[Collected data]

+++++

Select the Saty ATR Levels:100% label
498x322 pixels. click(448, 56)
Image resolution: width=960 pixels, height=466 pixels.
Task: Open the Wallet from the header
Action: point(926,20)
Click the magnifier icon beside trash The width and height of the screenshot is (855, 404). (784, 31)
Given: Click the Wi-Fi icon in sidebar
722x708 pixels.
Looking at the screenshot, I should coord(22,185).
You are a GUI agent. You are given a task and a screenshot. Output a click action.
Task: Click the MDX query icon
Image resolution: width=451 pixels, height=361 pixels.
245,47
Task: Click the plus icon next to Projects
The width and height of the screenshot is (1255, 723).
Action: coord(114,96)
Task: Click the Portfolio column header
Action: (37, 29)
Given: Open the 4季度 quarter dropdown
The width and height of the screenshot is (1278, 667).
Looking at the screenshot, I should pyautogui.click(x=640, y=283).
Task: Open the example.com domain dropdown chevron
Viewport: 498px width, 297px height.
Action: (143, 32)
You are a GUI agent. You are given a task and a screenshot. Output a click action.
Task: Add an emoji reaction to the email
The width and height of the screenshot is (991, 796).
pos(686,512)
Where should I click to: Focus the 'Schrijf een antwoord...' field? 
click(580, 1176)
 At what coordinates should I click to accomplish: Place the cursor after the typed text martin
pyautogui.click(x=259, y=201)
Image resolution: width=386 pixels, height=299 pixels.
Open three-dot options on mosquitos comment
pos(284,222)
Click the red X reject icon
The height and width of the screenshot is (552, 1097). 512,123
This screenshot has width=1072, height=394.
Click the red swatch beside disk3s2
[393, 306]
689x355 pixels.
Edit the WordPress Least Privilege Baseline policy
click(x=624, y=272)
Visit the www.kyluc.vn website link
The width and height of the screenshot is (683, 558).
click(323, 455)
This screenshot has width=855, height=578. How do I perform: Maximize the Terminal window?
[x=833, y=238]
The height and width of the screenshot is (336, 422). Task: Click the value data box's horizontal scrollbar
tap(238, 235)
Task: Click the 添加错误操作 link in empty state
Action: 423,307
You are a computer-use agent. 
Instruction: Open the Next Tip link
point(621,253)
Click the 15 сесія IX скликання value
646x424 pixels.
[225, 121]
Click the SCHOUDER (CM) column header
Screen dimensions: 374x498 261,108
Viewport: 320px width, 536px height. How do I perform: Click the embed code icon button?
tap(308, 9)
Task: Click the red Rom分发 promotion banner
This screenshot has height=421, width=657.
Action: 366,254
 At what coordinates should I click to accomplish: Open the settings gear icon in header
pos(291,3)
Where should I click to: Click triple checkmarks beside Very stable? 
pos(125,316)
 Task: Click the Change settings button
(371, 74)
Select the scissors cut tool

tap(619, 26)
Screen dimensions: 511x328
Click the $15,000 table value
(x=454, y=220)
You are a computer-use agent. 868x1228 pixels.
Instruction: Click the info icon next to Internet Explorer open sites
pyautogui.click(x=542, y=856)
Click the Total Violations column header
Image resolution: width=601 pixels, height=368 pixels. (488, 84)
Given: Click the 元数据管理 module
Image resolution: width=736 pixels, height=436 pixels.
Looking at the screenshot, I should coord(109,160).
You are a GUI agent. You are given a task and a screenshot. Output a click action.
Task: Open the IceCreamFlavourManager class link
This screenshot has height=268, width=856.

+++++

- TASK OBJECTIVE: All of the data is to be transcribed exactly as written.

- ANSWER TO THIS PROBLEM:
Select the Saty ATR Levels:100% label
498x322 pixels. click(448, 56)
Image resolution: width=960 pixels, height=466 pixels.
Task: Open the Wallet from the header
Action: point(926,20)
Click the magnifier icon beside trash The width and height of the screenshot is (855, 404). (784, 31)
Given: Click the Wi-Fi icon in sidebar
722x708 pixels.
Looking at the screenshot, I should coord(22,185).
You are a GUI agent. You are given a task and a screenshot. Output a click action.
Task: Click the MDX query icon
Image resolution: width=451 pixels, height=361 pixels.
245,47
Task: Click the plus icon next to Projects
The width and height of the screenshot is (1255, 723).
Action: coord(114,96)
Task: Click the Portfolio column header
Action: (37, 29)
Given: Open the 4季度 quarter dropdown
The width and height of the screenshot is (1278, 667).
Looking at the screenshot, I should pyautogui.click(x=640, y=283).
Task: Open the example.com domain dropdown chevron
Viewport: 498px width, 297px height.
Action: (143, 32)
You are a GUI agent. You are given a task and a screenshot. Output a click action.
Task: Add an emoji reaction to the email
The width and height of the screenshot is (991, 796).
pos(686,512)
Where should I click to: Focus the 'Schrijf een antwoord...' field? 
click(580, 1176)
 At what coordinates should I click to accomplish: Place the cursor after the typed text martin
pyautogui.click(x=259, y=201)
Image resolution: width=386 pixels, height=299 pixels.
Open three-dot options on mosquitos comment
pos(284,222)
Click the red X reject icon
The height and width of the screenshot is (552, 1097). 512,123
This screenshot has width=1072, height=394.
Click the red swatch beside disk3s2
[393, 306]
689x355 pixels.
Edit the WordPress Least Privilege Baseline policy
click(x=624, y=272)
Visit the www.kyluc.vn website link
The width and height of the screenshot is (683, 558).
click(323, 455)
This screenshot has width=855, height=578. How do I perform: Maximize the Terminal window?
[x=833, y=238]
The height and width of the screenshot is (336, 422). Task: Click the value data box's horizontal scrollbar
tap(238, 235)
Task: Click the 添加错误操作 link in empty state
Action: 423,307
You are a computer-use agent. 
Instruction: Open the Next Tip link
point(621,253)
Click the 15 сесія IX скликання value
646x424 pixels.
[225, 121]
Click the SCHOUDER (CM) column header
Screen dimensions: 374x498 261,108
Viewport: 320px width, 536px height. How do I perform: Click the embed code icon button?
tap(308, 9)
Task: Click the red Rom分发 promotion banner
This screenshot has height=421, width=657.
Action: 366,254
 At what coordinates should I click to accomplish: Open the settings gear icon in header
pos(291,3)
Where should I click to: Click triple checkmarks beside Very stable? 
pos(125,316)
 Task: Click the Change settings button
(371, 74)
Select the scissors cut tool

tap(619, 26)
Screen dimensions: 511x328
Click the $15,000 table value
(x=454, y=220)
You are a computer-use agent. 868x1228 pixels.
Instruction: Click the info icon next to Internet Explorer open sites
pyautogui.click(x=542, y=856)
Click the Total Violations column header
Image resolution: width=601 pixels, height=368 pixels. (488, 84)
Given: Click the 元数据管理 module
Image resolution: width=736 pixels, height=436 pixels.
Looking at the screenshot, I should coord(109,160).
You are a GUI agent. You are given a task and a screenshot. Output a click action.
Task: Open the IceCreamFlavourManager class link
This screenshot has height=268, width=856.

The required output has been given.